* WRITTEN TASK
Copy out everything in the material from the line containing "Contacto (788, 45)" down to the line containing "Inicio (21, 884)", both included, and adjust every coordinate in those lines by adding -74 to each of its numbers.

━━━━━━━━

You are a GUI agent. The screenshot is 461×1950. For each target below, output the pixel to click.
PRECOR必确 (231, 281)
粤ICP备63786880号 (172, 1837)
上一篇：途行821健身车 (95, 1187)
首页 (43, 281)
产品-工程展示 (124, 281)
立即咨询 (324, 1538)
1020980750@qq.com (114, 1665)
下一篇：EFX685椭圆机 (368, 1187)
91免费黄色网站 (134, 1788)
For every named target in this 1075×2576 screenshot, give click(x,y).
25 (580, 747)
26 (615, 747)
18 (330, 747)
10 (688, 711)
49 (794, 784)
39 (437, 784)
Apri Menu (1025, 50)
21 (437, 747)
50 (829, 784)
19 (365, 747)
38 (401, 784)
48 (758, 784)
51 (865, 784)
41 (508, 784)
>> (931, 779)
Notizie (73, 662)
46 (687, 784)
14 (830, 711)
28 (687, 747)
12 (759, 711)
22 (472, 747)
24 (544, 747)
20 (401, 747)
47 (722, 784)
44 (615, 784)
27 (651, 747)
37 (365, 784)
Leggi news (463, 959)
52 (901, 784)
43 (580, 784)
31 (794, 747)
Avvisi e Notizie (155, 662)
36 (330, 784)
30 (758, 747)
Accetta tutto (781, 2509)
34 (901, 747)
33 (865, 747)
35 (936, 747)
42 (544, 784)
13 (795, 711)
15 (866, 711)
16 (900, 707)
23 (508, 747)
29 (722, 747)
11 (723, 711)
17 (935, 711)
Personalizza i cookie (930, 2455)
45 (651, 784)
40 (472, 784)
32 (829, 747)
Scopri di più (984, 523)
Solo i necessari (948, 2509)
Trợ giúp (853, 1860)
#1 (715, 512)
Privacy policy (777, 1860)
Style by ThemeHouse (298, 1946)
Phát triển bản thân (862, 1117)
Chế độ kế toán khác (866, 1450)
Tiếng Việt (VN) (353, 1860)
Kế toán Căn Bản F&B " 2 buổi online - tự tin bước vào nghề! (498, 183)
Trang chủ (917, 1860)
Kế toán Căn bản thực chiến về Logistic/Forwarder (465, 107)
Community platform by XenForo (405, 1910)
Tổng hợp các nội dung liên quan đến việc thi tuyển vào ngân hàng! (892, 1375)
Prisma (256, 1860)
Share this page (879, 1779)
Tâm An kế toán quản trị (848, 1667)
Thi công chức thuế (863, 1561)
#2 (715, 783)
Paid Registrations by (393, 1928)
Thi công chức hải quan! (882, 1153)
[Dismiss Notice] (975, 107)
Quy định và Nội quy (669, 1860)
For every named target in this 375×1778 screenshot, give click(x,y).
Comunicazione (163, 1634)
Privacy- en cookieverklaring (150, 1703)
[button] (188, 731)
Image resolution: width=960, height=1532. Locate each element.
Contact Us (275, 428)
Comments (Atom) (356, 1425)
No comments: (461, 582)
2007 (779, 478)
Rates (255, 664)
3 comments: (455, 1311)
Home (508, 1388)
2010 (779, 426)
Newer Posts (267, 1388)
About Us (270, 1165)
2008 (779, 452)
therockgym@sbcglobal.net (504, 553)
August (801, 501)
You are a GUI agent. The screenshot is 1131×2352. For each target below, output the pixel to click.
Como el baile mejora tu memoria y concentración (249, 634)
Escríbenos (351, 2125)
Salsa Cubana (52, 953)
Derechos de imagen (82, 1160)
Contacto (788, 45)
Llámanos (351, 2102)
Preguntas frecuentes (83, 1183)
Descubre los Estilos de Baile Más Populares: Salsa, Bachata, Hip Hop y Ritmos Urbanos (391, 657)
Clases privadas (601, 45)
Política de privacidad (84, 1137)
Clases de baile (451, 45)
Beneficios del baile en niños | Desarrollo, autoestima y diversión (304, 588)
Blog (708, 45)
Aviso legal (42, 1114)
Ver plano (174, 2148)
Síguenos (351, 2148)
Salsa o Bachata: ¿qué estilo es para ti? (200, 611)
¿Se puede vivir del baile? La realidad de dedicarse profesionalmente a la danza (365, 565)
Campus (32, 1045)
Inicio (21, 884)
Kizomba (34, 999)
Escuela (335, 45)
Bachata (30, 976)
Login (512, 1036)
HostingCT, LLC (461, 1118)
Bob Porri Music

━━━━━━━━

* WRITTEN RESPONSE
Contacto (714, -29)
Llámanos (277, 2028)
Preguntas frecuentes (9, 1109)
Descubre los Estilos de Baile Más Populares: Salsa, Bachata, Hip Hop y Ritmos Urbanos (317, 583)
Clases privadas (527, -29)
Política de privacidad (10, 1063)
Clases de baile (377, -29)
Beneficios del baile en niños | Desarrollo, autoestima y diversión (230, 514)
Blog (634, -29)
Aviso legal (-32, 1040)
Ver plano (100, 2074)
Síguenos (277, 2074)
Salsa o Bachata: ¿qué estilo es para ti? (126, 537)
¿Se puede vivir del baile? La realidad de dedicarse profesionalmente a la danza (291, 491)
Campus (-42, 971)
Inicio (-53, 810)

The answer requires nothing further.